ラマダン後を含めた40日間の双方の停戦合意というのが内容で、メディアやテレビでも大々的に報道されています。大体がポジティブな反応です。暴力停止の合意なのですから、当然ですね。
私も、それ自体は大変喜ばしい事だと思うのですが、正直言うとかなり奇妙な合意だというのが感想です。そのため本当に「静かなラマダン」になるのかまだ半信半疑です。
最大の理由は、この合意が「ファシリテーター」のマレーシアによって「のみ」発表されたことです。合意文書をよく見るとわかりますが、最後にマレーシアの名前があるだけで、BRNもタイ政府も署名をしていません。しかも、和平合意「宣言」ではなく、「共通理解」(common understanding)という控えめな表現を使っています。
最初の和平協議開始の時は署名式までして華々しく報道したのに、これはどうしたことでしょうか。
数日前にマレーシアが発表をキャンセルしたと書きましたが、この時点では発表できる状態にはなっていませんでした。この時は、タイ政府(パラドン事務局長)が困惑したと報じられました。伝えきくところでは、今回はタイ側とBRN側が直接顔を合わせて協議したわけではなく、間にマレーシアが入って双方の意見を交互に伝えるという方法が取られていたようです。ということは、タイ側はBRNの反応を直接知ることはできなかったはずです。

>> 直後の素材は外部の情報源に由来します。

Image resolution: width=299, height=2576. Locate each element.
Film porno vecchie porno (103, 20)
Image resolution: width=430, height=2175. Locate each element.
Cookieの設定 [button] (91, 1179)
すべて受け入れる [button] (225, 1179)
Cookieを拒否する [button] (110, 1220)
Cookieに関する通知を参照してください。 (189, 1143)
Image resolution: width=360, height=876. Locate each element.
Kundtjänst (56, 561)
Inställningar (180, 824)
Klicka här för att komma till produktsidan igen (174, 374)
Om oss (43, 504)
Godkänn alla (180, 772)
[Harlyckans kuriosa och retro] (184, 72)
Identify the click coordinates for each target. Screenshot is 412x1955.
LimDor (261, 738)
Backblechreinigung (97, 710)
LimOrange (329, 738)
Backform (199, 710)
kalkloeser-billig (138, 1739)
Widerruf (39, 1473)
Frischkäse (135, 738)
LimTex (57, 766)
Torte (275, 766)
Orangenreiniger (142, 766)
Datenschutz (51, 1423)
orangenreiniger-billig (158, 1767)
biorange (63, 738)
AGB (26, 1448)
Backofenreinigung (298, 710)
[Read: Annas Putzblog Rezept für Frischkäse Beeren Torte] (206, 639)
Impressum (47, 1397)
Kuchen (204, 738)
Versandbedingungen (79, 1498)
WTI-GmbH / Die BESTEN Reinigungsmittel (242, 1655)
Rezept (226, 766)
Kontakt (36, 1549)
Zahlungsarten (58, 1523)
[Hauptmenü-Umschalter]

これは憶測ですが、マレーシアはBRNを完全に説得できなかったため、一方的にマレーシア政府の名前で発表したのではないでしょうか。そもそも最初の和平協議の開始合意の時からマレーシアはBRNに圧力をかけていますが、今回も彼らの領内での保護をちらつかせて説得を試みたが、BRN側は同意せず、仕方なく(BRNに後で圧力をかける意味もあり)マレーシアの名前で発表することにした、というのが実際に近いのではないかと思います。だとすると、双方の署名がないのも腑に落ちます。タイ側だけ署名させるわけにはいかないからです。
結局、和平合意文書が出た出ないより、今後どれだけ双方が自制して暴力を減らすかという「事実」の方が重要なように思います。この和平合意に期待できるのは、双方が合意したという既成事実が抑止力になる可能性がある、ということだけです。
さらに、この期間停戦したからと言ってそれが必ずしも進歩を意味するわけでもありません。
治安当局側は、この期間中タイ側のセキュリティが緩くなるため、その隙をついて分離派が武器弾薬を各地に移動させ、ラマダン後により激しい攻撃を行うための準備をする余裕を与えてしまうことを懸念しています。
こうした現象はベトナム戦争の和平交渉の際にも見られたそうです。ある一定期間の停戦合意が成立しても、その間双方が体制を整えて次の戦闘に備えるため、その期間が過ぎるとより戦闘が激しくなったそうです。